Silvestroff L, Franco PG, Pasquini JM - PLoS ONE (2012)

Bottom Line: We cultured NSC/NPCs from the rat subventricular zone as neurospheres (NS) and studied apoTransferrin (aTf) effects on oligodendroglial specification and maturation.On the other hand, aTf exposure during differentiating conditions favours OL maturation from OPCs by promoting OL morphological development.This evidence supports a key role of Tf on the generation of OL from NSC/NPCs and highlights its potential in demyelinating disorder treatment.

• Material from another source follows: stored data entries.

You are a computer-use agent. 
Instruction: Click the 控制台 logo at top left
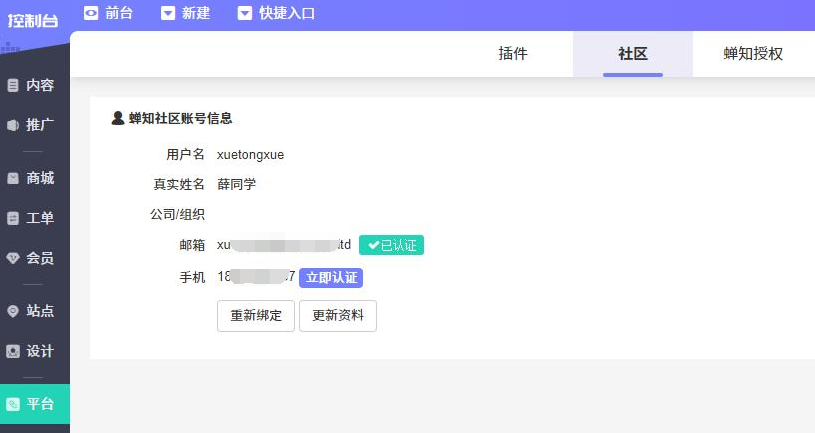[33, 21]
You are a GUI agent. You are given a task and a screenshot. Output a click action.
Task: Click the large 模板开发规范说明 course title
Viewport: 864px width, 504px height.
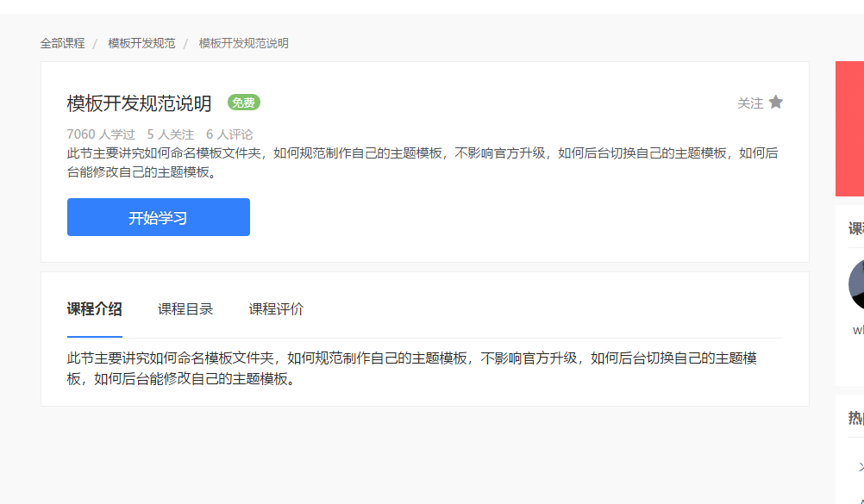click(x=139, y=103)
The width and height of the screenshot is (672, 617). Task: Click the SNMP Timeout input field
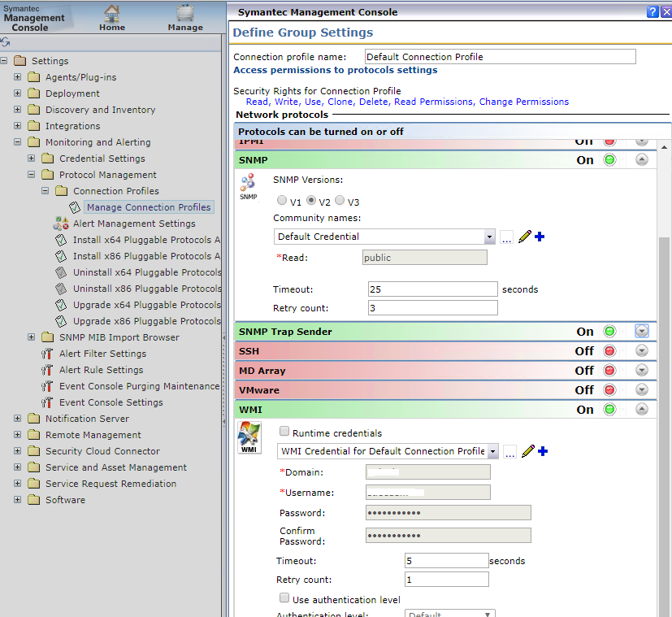[431, 289]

View Article: PubMed Central - PubMed

Affiliation: Departamento de Química Biológica, Instituto de Química y Fisicoquímica Biológica, Facultad de Farmacia y Bioquímica, Universidad de Buenos Aires, Ciudad Autónoma de Buenos Aires, Buenos Aires, Argentina.

ABSTRACT
Neural stem and progenitor cells (NSC/NPCs) are multipotent self-renewing cells that are able to generate neurons, astrocytes and oligodendrocytes (OLs) within the adult central nervous system. We cultured NSC/NPCs from the rat subventricular zone as neurospheres (NS) and studied apoTransferrin (aTf) effects on oligodendroglial specification and maturation. Our findings suggest that aTf acts at different stages during progression from NSC to mature oligodendrocytes. On the one hand, an early event associated with the activation of NSC/NPCs proliferation and commitment toward the oligodendroglial fate, as indicated by increased BrdU incorporation, larger neurospheres production, and higher ability to generate OL precursors (OPCs) from undifferentiated cultures. On the other hand, aTf exposure during differentiating conditions favours OL maturation from OPCs by promoting OL morphological development. This evidence supports a key role of Tf on the generation of OL from NSC/NPCs and highlights its potential in demyelinating disorder treatment.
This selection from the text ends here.